Made myself slow down for new stuff. And I allow myself to race through practices because that seems to force my mind to search faster.
Even though I didn't know the words, I listen and watch Korean TV, movies, BTS and G.O.D., Masked King, YouTubers like BillyGo Korean and Talk To Me in Korean, and anything else I can find like woodworking taught by Koreans. Some but not all have subtitles, mostly English though. Just like any group of people, there are many differences between speakers. like Arabic, Hebrew, English, and Spanish which I have heard from many different countries...there are many flavors. It really helps your ear, and therefore your brain to catch meaningfulness.

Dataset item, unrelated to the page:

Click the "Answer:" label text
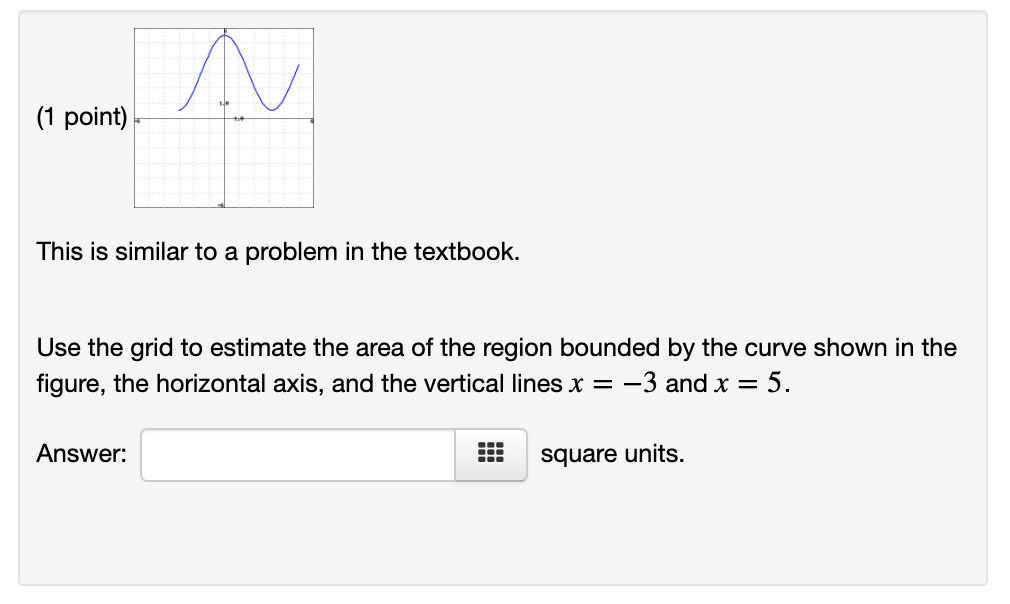The width and height of the screenshot is (1010, 604). (x=82, y=454)
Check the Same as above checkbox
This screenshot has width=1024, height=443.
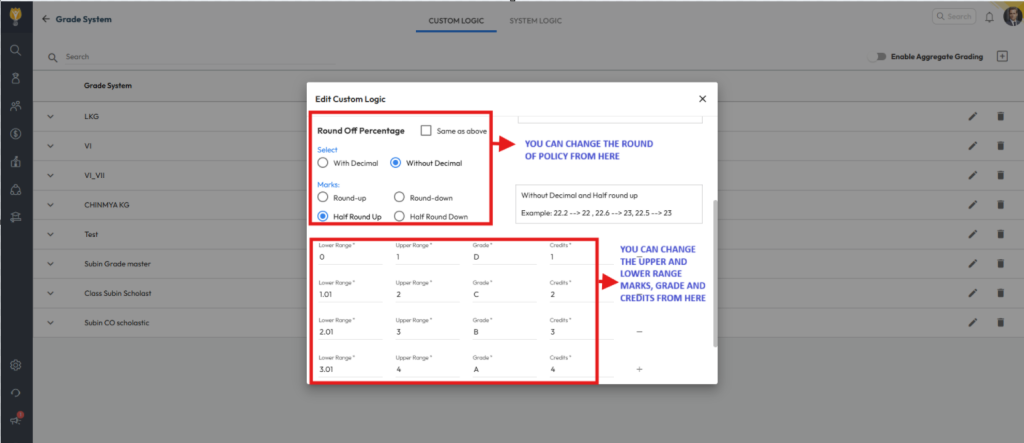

Is it merely a coincidence that so many cultures have customs involving food, or why every major holiday is celebrated with a feast? Food brings people together.
I am so confused by this I typed it in like four times and still says it is wrong.
We cannot see what you typed. Next time copy your answer here if you want some help.
When do you say this sentence is real life? "The food is meaningful... ah.".
when you eat a healthy and tasty meal. the people who use to eat ❤❤❤❤❤❤ food can't understand who much the food is meaningfull. The Germans and the AngloSaxons never win a gastronomy contest. The Latin peaple and the Asian people knows how much the food is meanfull and the people who starve understand how the food is meaningfull
This may or may not be a meaningful sentence, but it and the discussion reveals a deficiency in DuoLingo: Although DuoLingo's approach to learning is effective and better than many methods, it would be even more effective if the examples were things people could actually use. I can guarantee I am NEVER going to ask a Dutch person whether ducks eat cheese!
No, but you will probably remember those words longer than words from an ordinary sentence.
Click on the lightbulb button next to the Start button for the Tips and Notes on the web version, which you can get to by Clicking Home button above and then clicking each skill.
I am reporting this, how are kids supposed to learn if this is so stupid.
i have a big question: is 가 placed after 의미 because it ends in a vowel? you know because 있습니다 starts with a vowel. This question is killing my mind lmao someone help.
It has nothing to do with the verb starting with a vowel. This particular subject marker is used because the word in front of it ends with a vowel.
These links are not getting you all the way there, so just click on the skill mentioned in the link and then click on the lightbulb button for the Tips and notes for that skill.
Where there is a choice between 이 and 가…
- Words ending in vowels are always followed by 가: ᅟᅡ, ᅟᅢ, ᅟᅣ, ᅟᅤ, ᅟᅥ, ᅟᅦ, ᅟᅧ, ᅟᅨ, ᅟᅩ, ᅟᅪ, ᅟᅫ, ᅟᅬ, ᅟᅭ, ᅟᅮ, ᅟᅯ, ᅟᅰ, ᅟᅱ, ᅟᅲ, ᅟᅳ, ᅟᅴ, and ᅟᅵ.
- Words ending in consonants are always followed by 이: ᅟᅠᆨ, ᅟᅠᆩ, ᅟᅠᆪ, ᅟᅠᆫ, ᅟᅠᆬ, ᅟᅠᆭ, ᅟᅠᆮ, ᅟᅠᆯ, ᅟᅠᆰ, ᅟᅠᆱ, ᅟᅠᆲ, ᅟᅠᆳ, ᅟᅠᆴ, ᅟᅠᆵ, ᅟᅠᆶ, ᅟᅠᆷ, ᅟᅠᆸ, ᅟᅠᆹ, ᅟᅠᆺ, ᅟᅠᆻ, ᅟᅠᆼ, ᅟᅠᆽ, ᅟᅠᆾ, ᅟᅠᆿ, ᅟᅠᇀ, ᅟᅠᇁ, and ᅟᅠᇂ.
There is a different word for delicious, please read the comments above. Some food does have meaning. Think of the Passover meal.
Perhaps you are not reading the right books, but this sentence is about food. The food in a Passover meal does have meaning. There are specific reasons for the food served then.